- **Problem to solve**: Copy the data from the line containing "This screenshot has" through the line containing "point(240,56)", substituting "drop-down menu" for "dropdown" and leaving everything else unchanged.

- **Data to use**:
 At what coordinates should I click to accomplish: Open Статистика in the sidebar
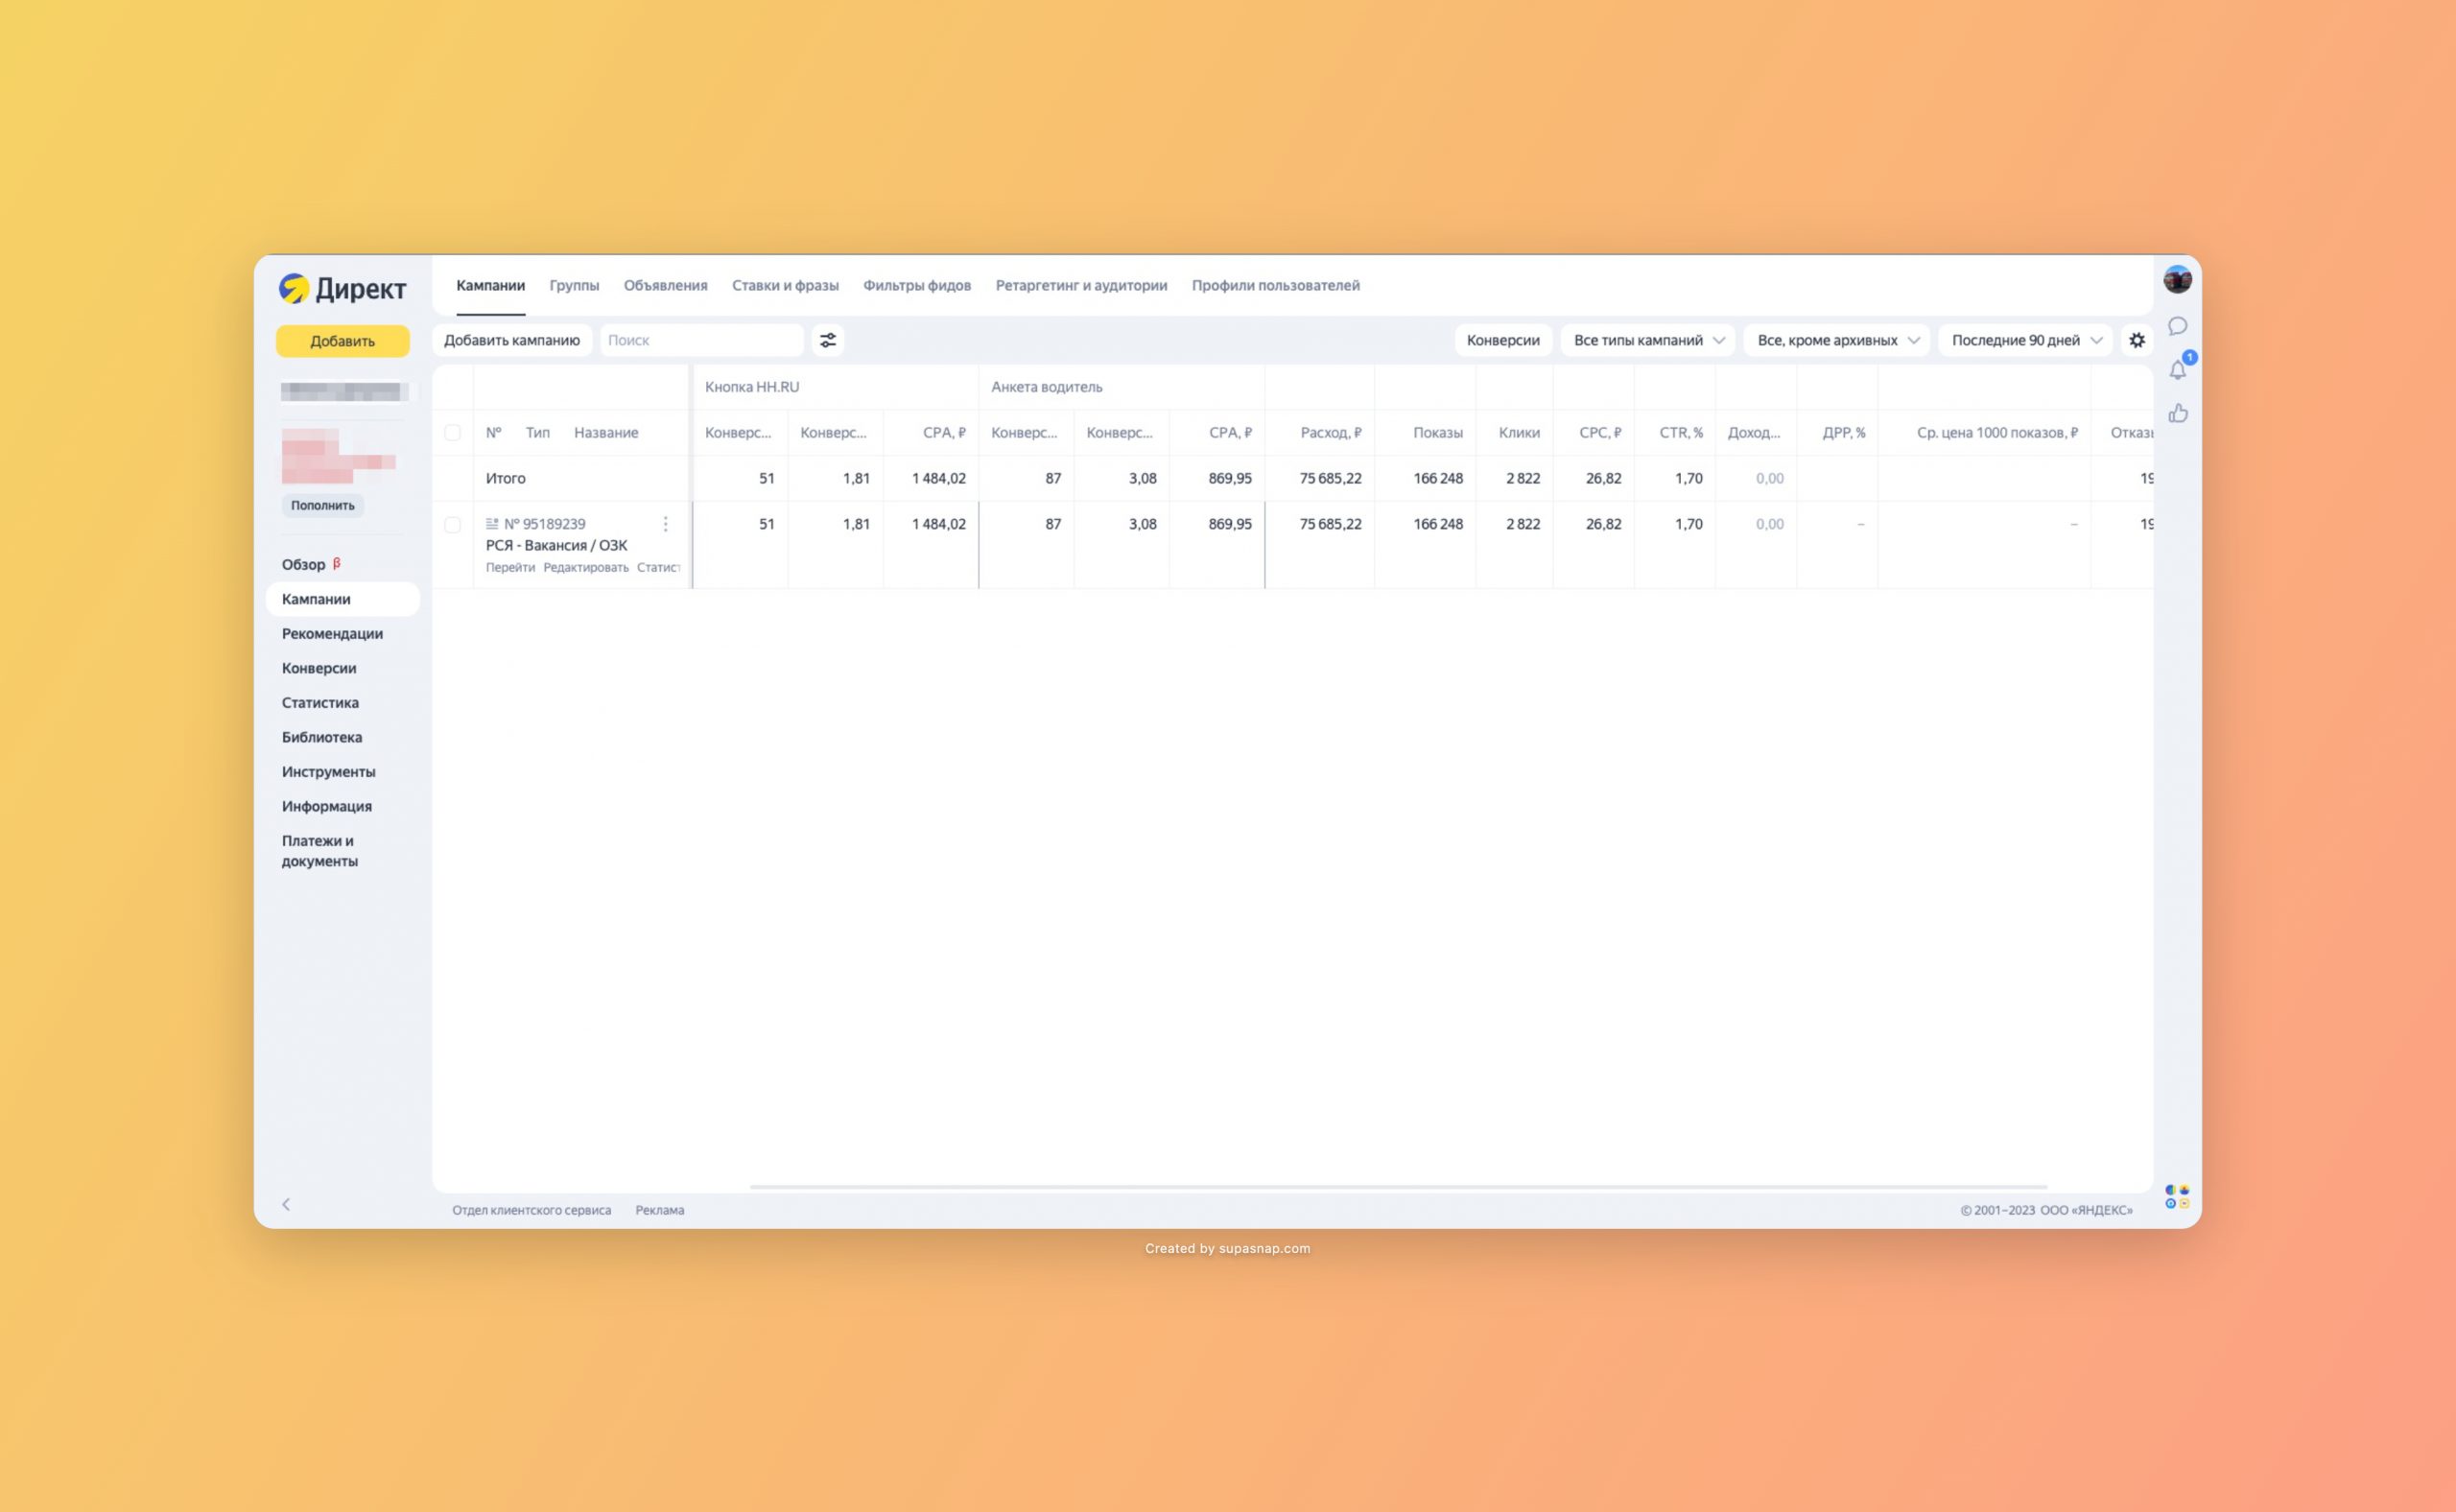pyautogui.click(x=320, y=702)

---

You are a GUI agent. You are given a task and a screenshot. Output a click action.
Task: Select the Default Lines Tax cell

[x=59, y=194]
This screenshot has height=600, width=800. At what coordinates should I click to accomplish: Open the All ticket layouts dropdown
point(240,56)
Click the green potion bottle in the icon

---

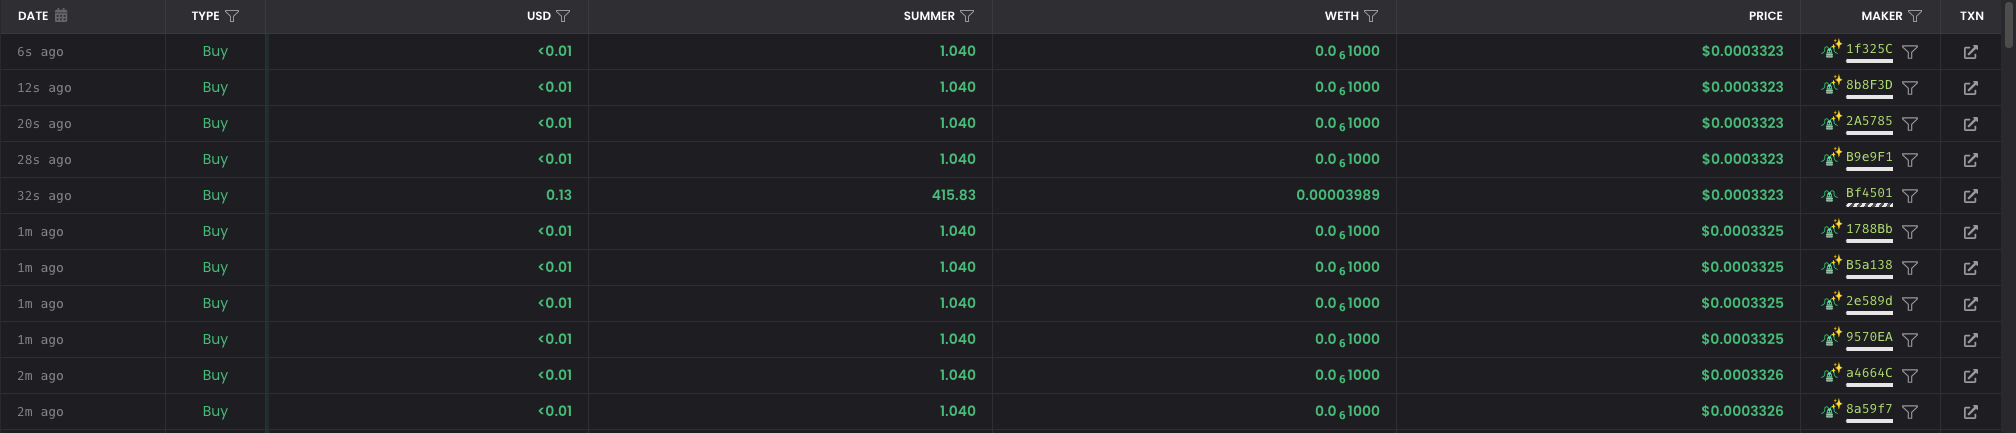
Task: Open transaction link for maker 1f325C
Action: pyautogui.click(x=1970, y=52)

- **Expected output**:
This screenshot has height=600, width=800. At what coordinates should I click to accomplish: Open the All ticket layouts drop-down menu
point(240,56)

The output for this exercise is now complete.